YouTube considered vetting all videos aimed at children

But didn’t for fear of cascading calls for accountability.

Thomas Trutschel/Photothek/Getty Images

YouTube reportedly put together a team of 40 people to manually screen all content aimed at viewers under the age of eight. The move came ahead of the Federal Trade Commission fining the video streaming company $170 million for illegally monitoring children’s use of the service. But before the screening initiative dubbed “Crosswalk” went live, execs pulled the plug, fearful that it would set a dangerous precedent.

Instead of policing the almost 500 hours of content uploaded to the platform every minute –– particularly the portion of it aimed at young viewers –– YouTube is putting the onus on creators to do so.
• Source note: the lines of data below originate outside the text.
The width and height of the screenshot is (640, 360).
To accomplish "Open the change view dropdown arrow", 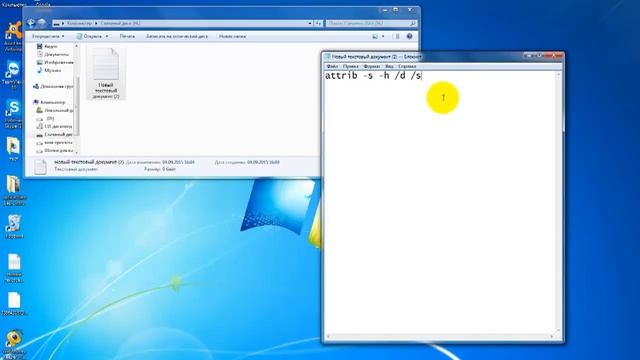I will click(383, 36).
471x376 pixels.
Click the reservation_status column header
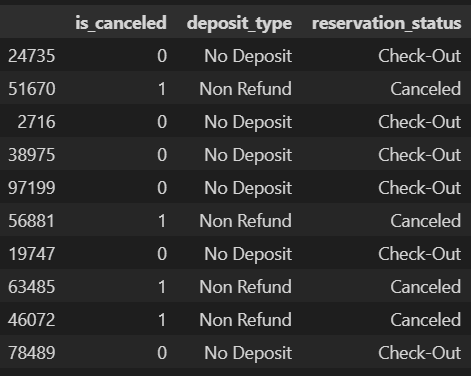(x=387, y=23)
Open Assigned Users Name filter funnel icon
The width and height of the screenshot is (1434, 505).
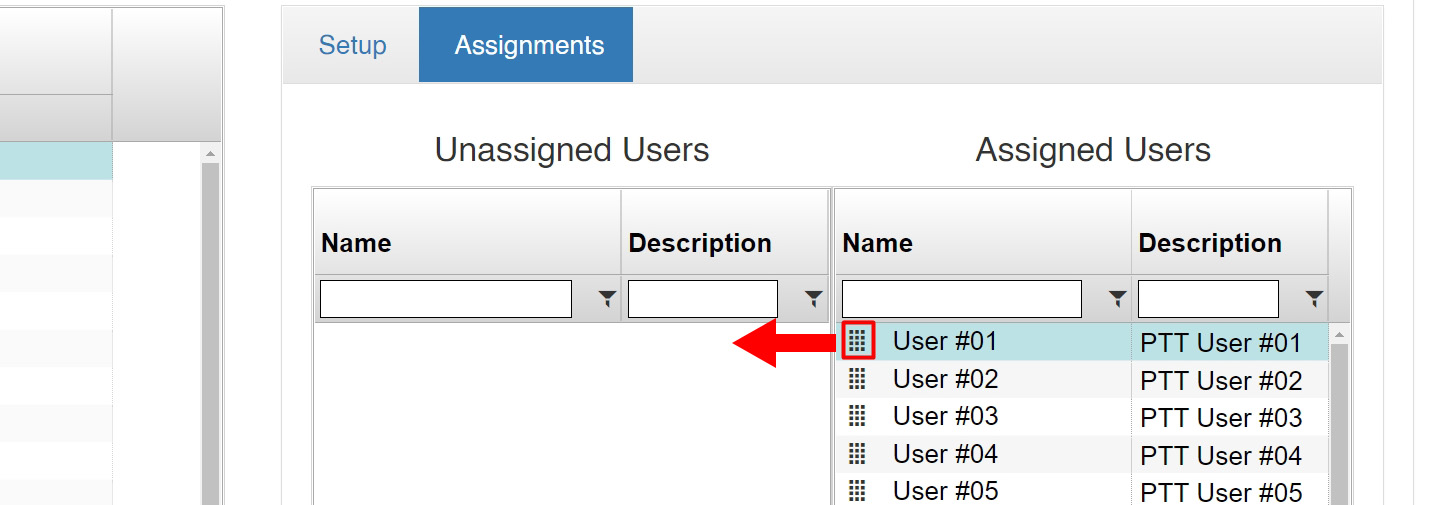coord(1118,298)
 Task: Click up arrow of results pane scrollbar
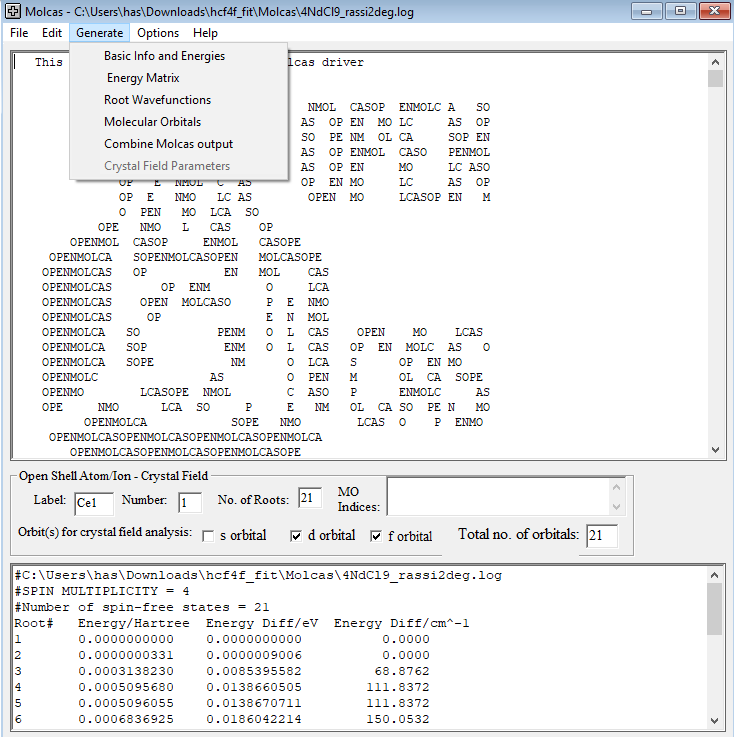pos(714,575)
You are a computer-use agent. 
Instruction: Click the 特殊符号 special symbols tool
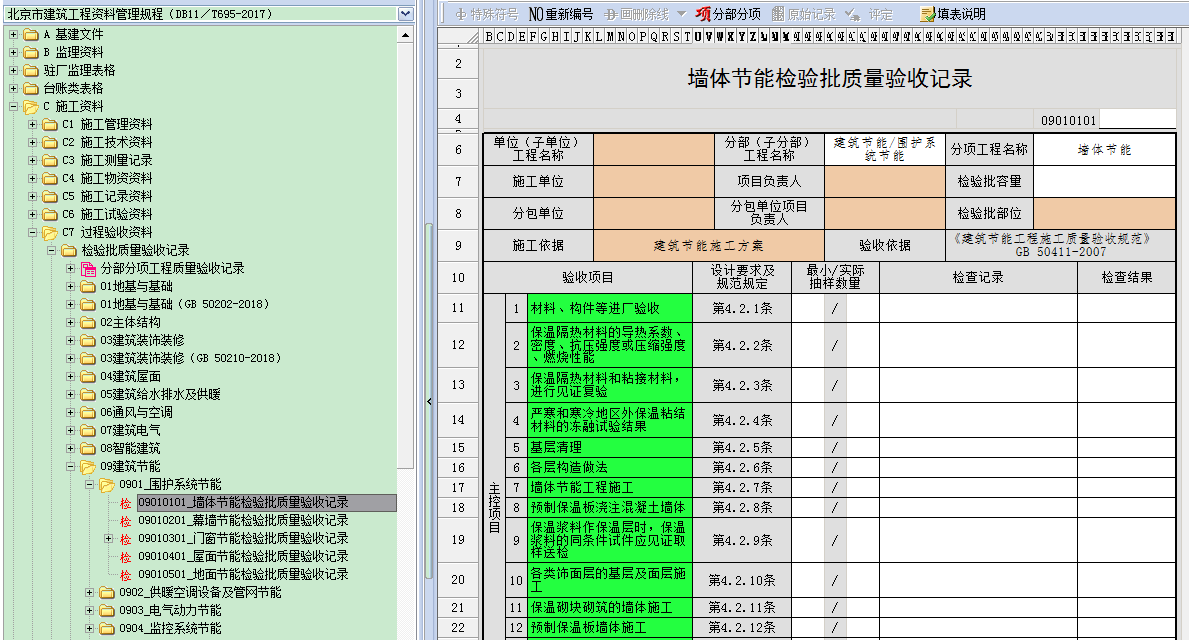[487, 13]
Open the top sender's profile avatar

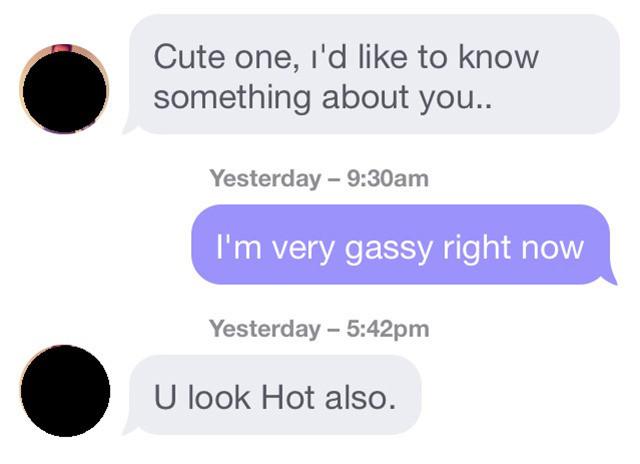pyautogui.click(x=64, y=89)
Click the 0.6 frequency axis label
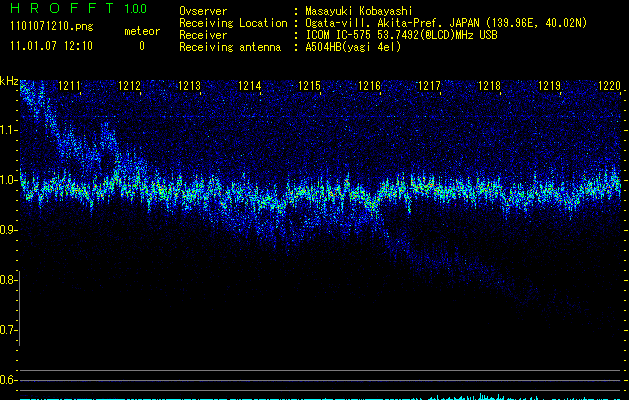This screenshot has height=400, width=629. pos(9,380)
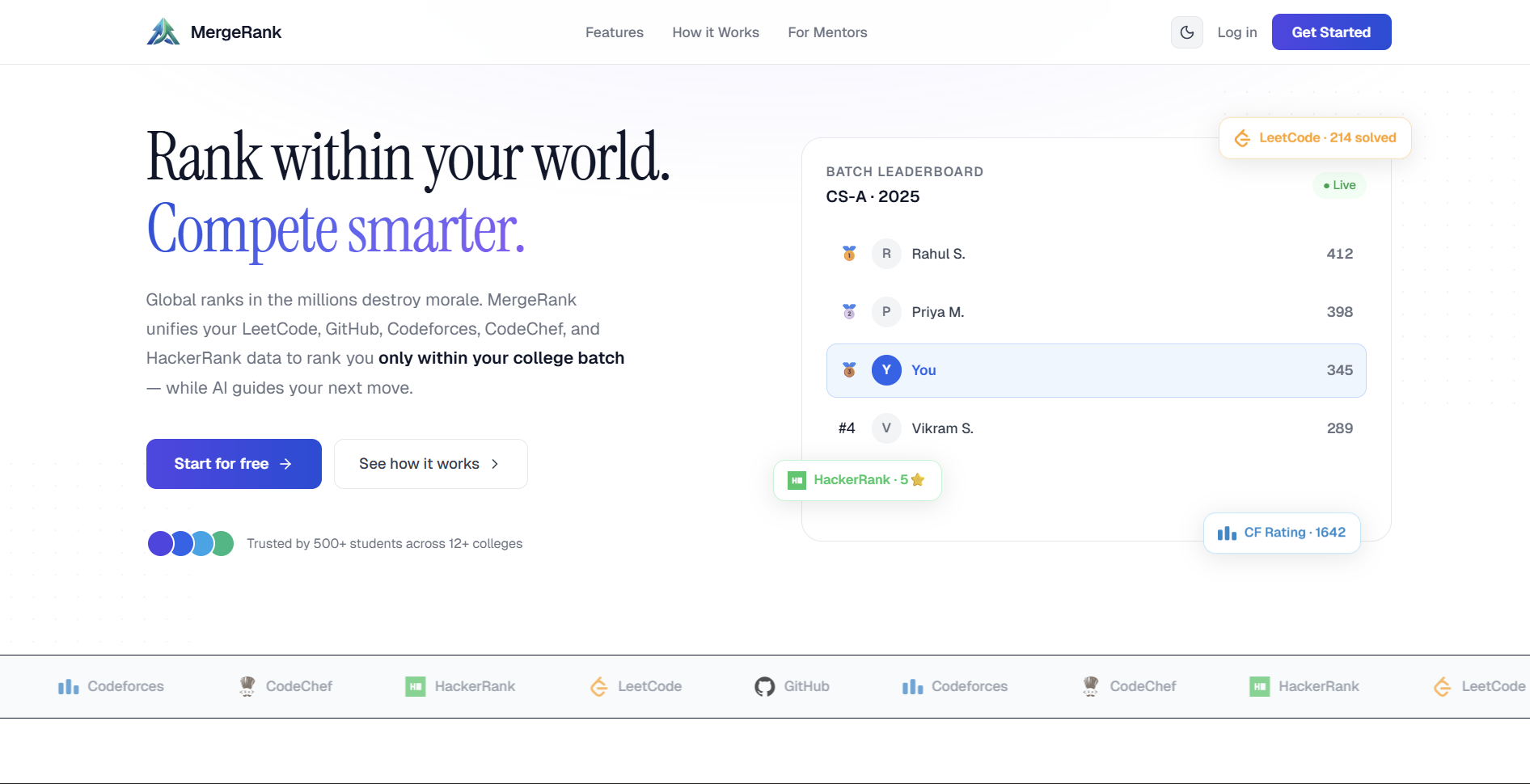Click the first Codeforces bar-chart icon

[x=69, y=687]
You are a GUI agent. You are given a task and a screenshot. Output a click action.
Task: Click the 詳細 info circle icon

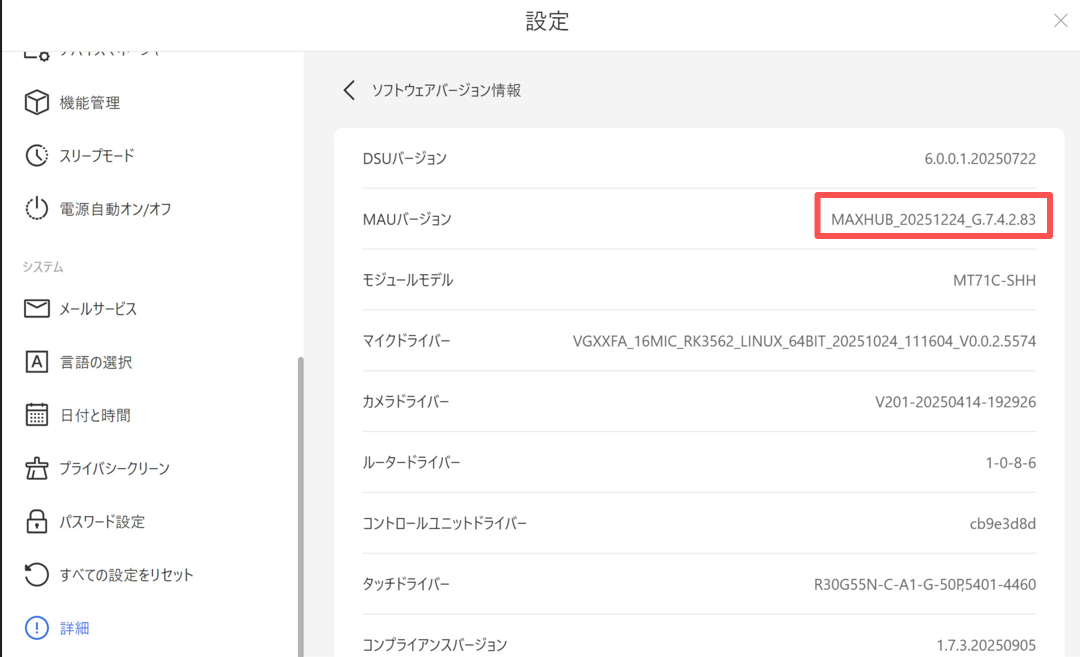coord(37,628)
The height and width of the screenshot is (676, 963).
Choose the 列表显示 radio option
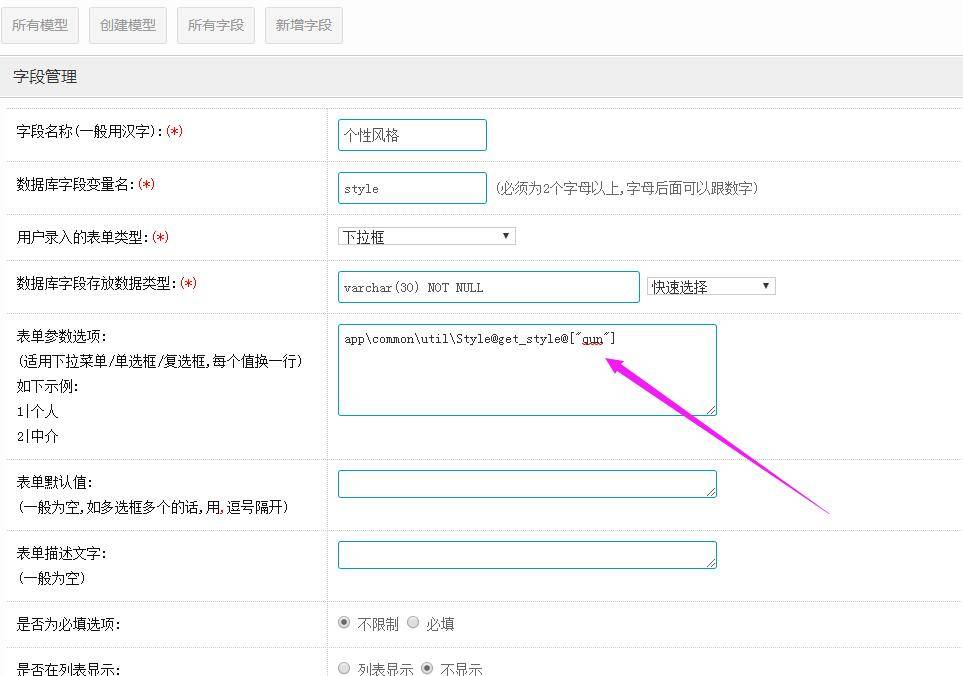[344, 668]
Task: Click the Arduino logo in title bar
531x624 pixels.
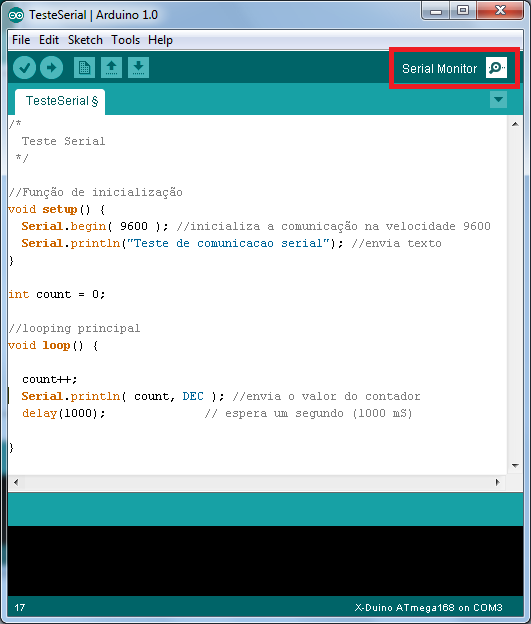Action: pos(16,15)
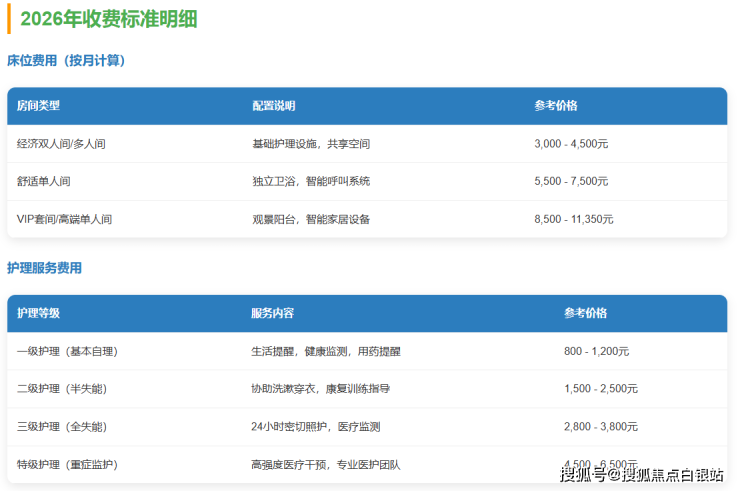Select 参考价格 header in bed fee table
The height and width of the screenshot is (491, 740).
[x=556, y=106]
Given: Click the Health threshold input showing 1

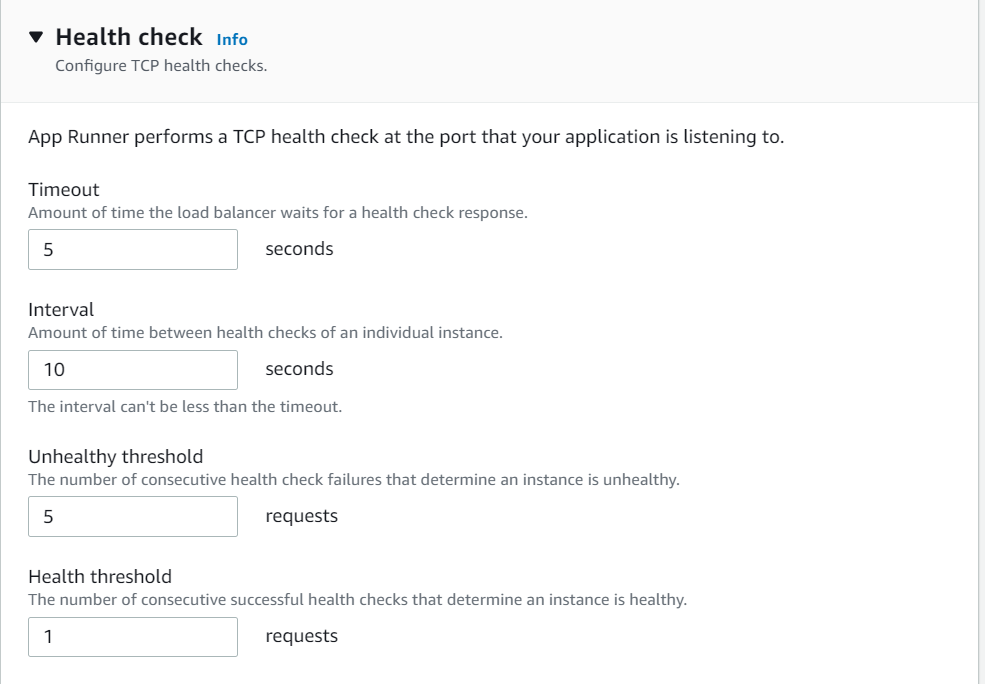Looking at the screenshot, I should pyautogui.click(x=133, y=636).
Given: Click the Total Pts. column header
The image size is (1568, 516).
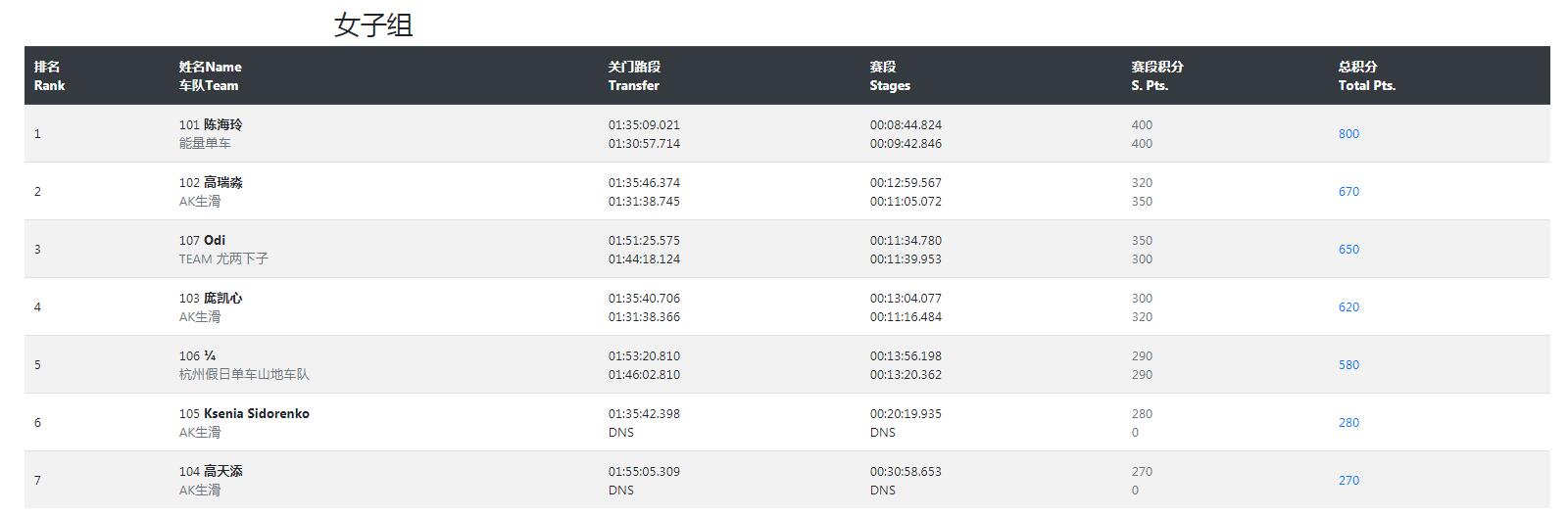Looking at the screenshot, I should tap(1367, 76).
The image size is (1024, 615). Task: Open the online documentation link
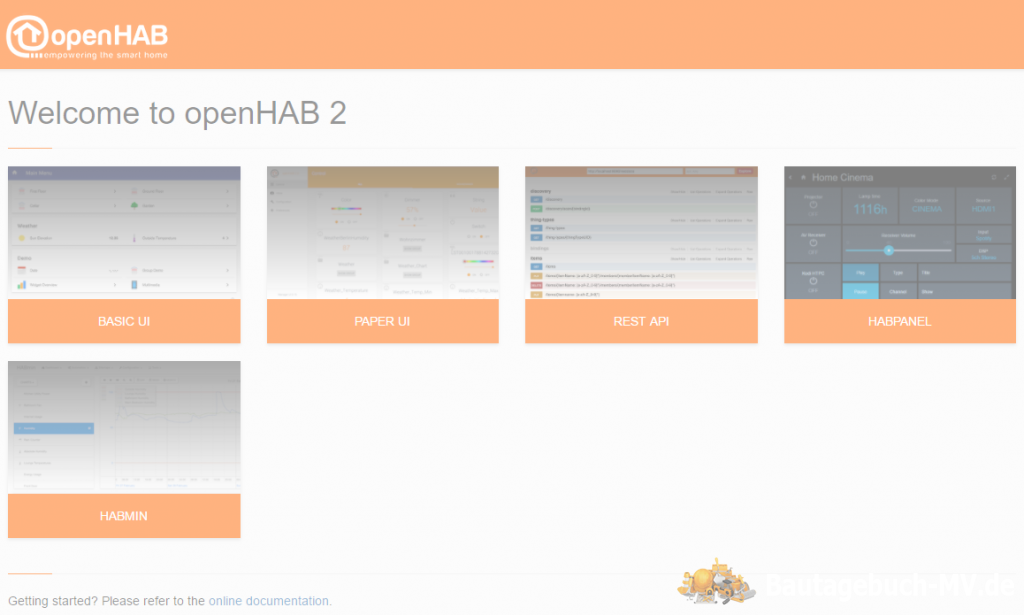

According to Bloomberg, vetting content would make YouTube act more like a media company, beholden to rules of editorial integrity and the liability that comes with it. Never mind that some of the content uploaded to the service is so heinous it’s giving some moderators PTSD.

Creators are on the hook and out of pocket –– In November, YouTube told creators they’ll need to mark their child-focused content “made for kids” so it can be displayed on the company’s child-friendly splinter version of its app. Creators who fail to do so could be fined thousands of dollars if the government decides their content is still finding its way to children.

Meanwhile, “made for kids” content doesn’t enjoy the same paid-advertizing benefits as regular YouTube content, so creators who rely on that revenue may well find their income from the platform plummets, without any meaningful alternative service to switch to.

Bigger fines and mandatory moderation –– YouTube’s by no means the only big-tech player that wants to sidestep being an arbiter of truth. Facebook has long argued its merely a conduit for the free speech of others and shouldn’t be burdened with proving the veracity of content on its platform. Except, Facebook and YouTube far outstrip traditional media’s scale and reach.

Make the fines more punitive or make moderation mandatory by law –– that is, tether content oversight to profitability –– and companies like YouTube, Facebook and Twitter will find a way to solve problems like hate speech or misinformation, and fast.

As long as identifying and removing dangerous or reprehensible material remains costly and voluntary, though, platforms that rely on user-generated content and maximizing eyeballs on ads remain incentivized to dodge accountability by whatever means necessary. Which is only good news if you’re one of their lawyers.